§ **Extrait du texte**:
Conservateur au département des Objets d’Art du musée du Louvre, Jean-Baptiste Clais est en charge des collections d’art asiatique et de porcelaines. Il travaille pour mettre en valeur ces objets longtemps oubliés auprès du public français et international. Cet entretien est l’occasion de revenir sur ses missions et de vous faire découvrir les merveilles des collections du Louvre!

Marie Degonse : Tout d’abord merci de nous recevoir ! Pourriez-vous nous rappeler votre parcours et ce qui vous a amené à vous intéresser aux arts asiatiques ?

§ **Travail demandé**:
A: Traduisez en anglais cette phrase de l'extrait sur le conservateur du Louvre : « Il travaille pour mettre en valeur ces objets longtemps oubliés auprès du public français et international. »
B: Condensez en deux phrases au plus le paragraphe de l'extrait qui commence par « Conservateur au département », en gardant ses faits principaux, s'il vous plaît.

§ **Données**:

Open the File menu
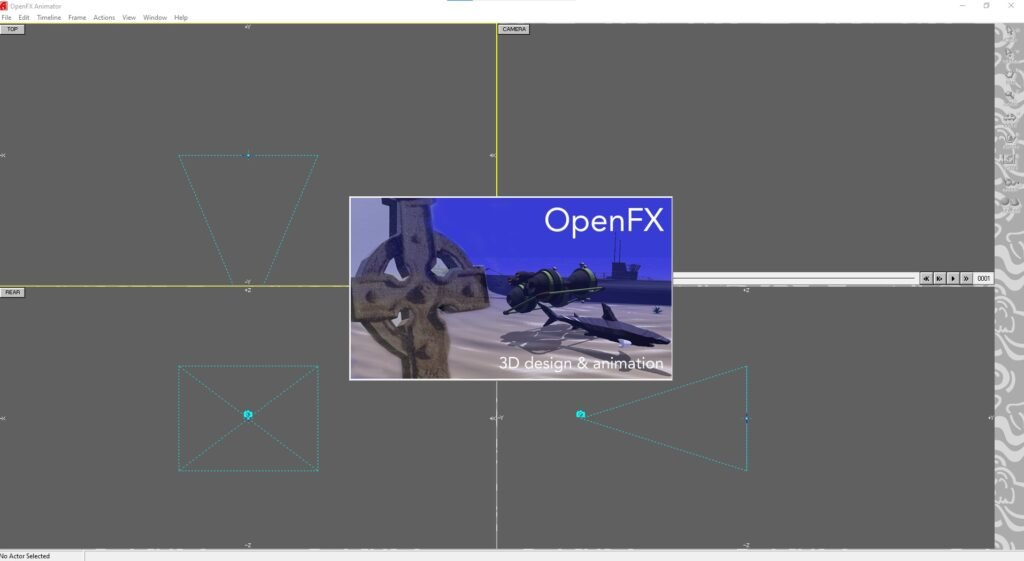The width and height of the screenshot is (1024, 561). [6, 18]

* * *

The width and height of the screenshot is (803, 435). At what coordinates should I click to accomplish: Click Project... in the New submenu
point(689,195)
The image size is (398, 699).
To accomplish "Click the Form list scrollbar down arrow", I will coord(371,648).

§ **Réponses**:
A: He works to showcase these long-forgotten objects to French and international audiences.

B: Jean-Baptiste Clais, conservateur au département des Objets d'Art du Louvre, est chargé des collections d'art asiatique et de porcelaines, qu'il s'efforce de faire connaître au public français et international. L'entretien revient sur ses missions et fait découvrir les collections du Louvre.